=== Begin Enclosure ===
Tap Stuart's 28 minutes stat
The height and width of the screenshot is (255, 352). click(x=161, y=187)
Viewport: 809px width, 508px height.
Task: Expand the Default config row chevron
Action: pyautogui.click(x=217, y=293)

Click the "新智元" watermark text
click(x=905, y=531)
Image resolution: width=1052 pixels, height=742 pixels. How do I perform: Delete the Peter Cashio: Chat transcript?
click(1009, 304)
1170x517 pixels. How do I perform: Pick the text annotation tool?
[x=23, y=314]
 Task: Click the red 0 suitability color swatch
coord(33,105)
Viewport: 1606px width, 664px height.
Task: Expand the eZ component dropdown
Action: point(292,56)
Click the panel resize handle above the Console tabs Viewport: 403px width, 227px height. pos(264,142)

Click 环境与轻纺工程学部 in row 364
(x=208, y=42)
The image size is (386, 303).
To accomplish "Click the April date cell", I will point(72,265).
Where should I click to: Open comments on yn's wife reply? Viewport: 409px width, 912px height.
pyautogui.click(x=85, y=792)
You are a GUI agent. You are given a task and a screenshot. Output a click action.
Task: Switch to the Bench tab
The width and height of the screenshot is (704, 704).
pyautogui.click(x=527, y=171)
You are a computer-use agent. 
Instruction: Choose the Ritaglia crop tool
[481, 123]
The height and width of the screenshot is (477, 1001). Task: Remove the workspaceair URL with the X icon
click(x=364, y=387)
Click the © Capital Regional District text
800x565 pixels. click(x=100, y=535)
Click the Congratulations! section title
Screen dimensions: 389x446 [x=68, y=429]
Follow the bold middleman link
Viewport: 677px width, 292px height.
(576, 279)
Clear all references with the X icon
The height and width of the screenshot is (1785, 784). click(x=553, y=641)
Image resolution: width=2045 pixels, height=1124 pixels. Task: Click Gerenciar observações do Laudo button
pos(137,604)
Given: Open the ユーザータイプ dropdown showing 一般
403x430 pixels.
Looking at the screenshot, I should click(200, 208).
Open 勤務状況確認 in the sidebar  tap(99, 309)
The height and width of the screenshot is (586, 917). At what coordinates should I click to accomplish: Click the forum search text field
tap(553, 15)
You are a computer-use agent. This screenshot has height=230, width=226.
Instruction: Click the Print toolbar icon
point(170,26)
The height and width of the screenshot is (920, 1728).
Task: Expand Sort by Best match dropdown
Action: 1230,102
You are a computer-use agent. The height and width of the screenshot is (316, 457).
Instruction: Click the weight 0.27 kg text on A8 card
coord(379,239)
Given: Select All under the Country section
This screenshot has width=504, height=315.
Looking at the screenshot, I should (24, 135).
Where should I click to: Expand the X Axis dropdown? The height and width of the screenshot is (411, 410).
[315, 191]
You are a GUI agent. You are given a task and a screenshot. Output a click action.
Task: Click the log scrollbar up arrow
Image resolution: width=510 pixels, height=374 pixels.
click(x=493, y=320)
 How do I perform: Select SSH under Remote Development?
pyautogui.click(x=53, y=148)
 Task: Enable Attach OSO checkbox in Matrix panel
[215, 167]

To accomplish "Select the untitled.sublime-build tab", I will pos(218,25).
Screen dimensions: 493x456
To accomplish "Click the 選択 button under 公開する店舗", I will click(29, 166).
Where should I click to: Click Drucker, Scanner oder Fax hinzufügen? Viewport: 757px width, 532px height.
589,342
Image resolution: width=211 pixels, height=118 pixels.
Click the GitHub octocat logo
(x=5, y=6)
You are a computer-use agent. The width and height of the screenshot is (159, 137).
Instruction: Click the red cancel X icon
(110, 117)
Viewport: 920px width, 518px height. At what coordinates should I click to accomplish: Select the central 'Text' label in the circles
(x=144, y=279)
=== End Enclosure ===
◆ **What this task involves**
The full set of records should be duplicated exactly.

◆ **Expected output**
Tap Stuart's 28 minutes stat
The height and width of the screenshot is (255, 352). click(x=161, y=187)
Viewport: 809px width, 508px height.
Task: Expand the Default config row chevron
Action: pyautogui.click(x=217, y=293)

Click the "新智元" watermark text
click(x=905, y=531)
Image resolution: width=1052 pixels, height=742 pixels. How do I perform: Delete the Peter Cashio: Chat transcript?
click(1009, 304)
1170x517 pixels. How do I perform: Pick the text annotation tool?
[x=23, y=314]
 Task: Click the red 0 suitability color swatch
coord(33,105)
Viewport: 1606px width, 664px height.
Task: Expand the eZ component dropdown
Action: point(292,56)
Click the panel resize handle above the Console tabs Viewport: 403px width, 227px height. pos(264,142)

Click 环境与轻纺工程学部 in row 364
(x=208, y=42)
The image size is (386, 303).
To accomplish "Click the April date cell", I will point(72,265).
Where should I click to: Open comments on yn's wife reply? Viewport: 409px width, 912px height.
pyautogui.click(x=85, y=792)
You are a GUI agent. You are given a task and a screenshot. Output a click action.
Task: Switch to the Bench tab
The width and height of the screenshot is (704, 704).
pyautogui.click(x=527, y=171)
You are a computer-use agent. 
Instruction: Choose the Ritaglia crop tool
[481, 123]
The height and width of the screenshot is (477, 1001). Task: Remove the workspaceair URL with the X icon
click(x=364, y=387)
Click the © Capital Regional District text
800x565 pixels. click(x=100, y=535)
Click the Congratulations! section title
Screen dimensions: 389x446 [x=68, y=429]
Follow the bold middleman link
Viewport: 677px width, 292px height.
(576, 279)
Clear all references with the X icon
The height and width of the screenshot is (1785, 784). click(x=553, y=641)
Image resolution: width=2045 pixels, height=1124 pixels. Task: Click Gerenciar observações do Laudo button
pos(137,604)
Given: Open the ユーザータイプ dropdown showing 一般
403x430 pixels.
Looking at the screenshot, I should click(200, 208).
Open 勤務状況確認 in the sidebar  tap(99, 309)
The height and width of the screenshot is (586, 917). At what coordinates should I click to accomplish: Click the forum search text field
tap(553, 15)
You are a computer-use agent. This screenshot has height=230, width=226.
Instruction: Click the Print toolbar icon
point(170,26)
The height and width of the screenshot is (920, 1728).
Task: Expand Sort by Best match dropdown
Action: 1230,102
You are a computer-use agent. The height and width of the screenshot is (316, 457).
Instruction: Click the weight 0.27 kg text on A8 card
coord(379,239)
Given: Select All under the Country section
This screenshot has width=504, height=315.
Looking at the screenshot, I should (24, 135).
Where should I click to: Expand the X Axis dropdown? The height and width of the screenshot is (411, 410).
[315, 191]
You are a GUI agent. You are given a task and a screenshot. Output a click action.
Task: Click the log scrollbar up arrow
Image resolution: width=510 pixels, height=374 pixels.
click(x=493, y=320)
 How do I perform: Select SSH under Remote Development?
pyautogui.click(x=53, y=148)
 Task: Enable Attach OSO checkbox in Matrix panel
[215, 167]

To accomplish "Select the untitled.sublime-build tab", I will pos(218,25).
Screen dimensions: 493x456
To accomplish "Click the 選択 button under 公開する店舗", I will click(29, 166).
Where should I click to: Click Drucker, Scanner oder Fax hinzufügen? Viewport: 757px width, 532px height.
589,342
Image resolution: width=211 pixels, height=118 pixels.
Click the GitHub octocat logo
(x=5, y=6)
You are a computer-use agent. The width and height of the screenshot is (159, 137).
Instruction: Click the red cancel X icon
(110, 117)
Viewport: 920px width, 518px height. At what coordinates should I click to accomplish: Select the central 'Text' label in the circles
(x=144, y=279)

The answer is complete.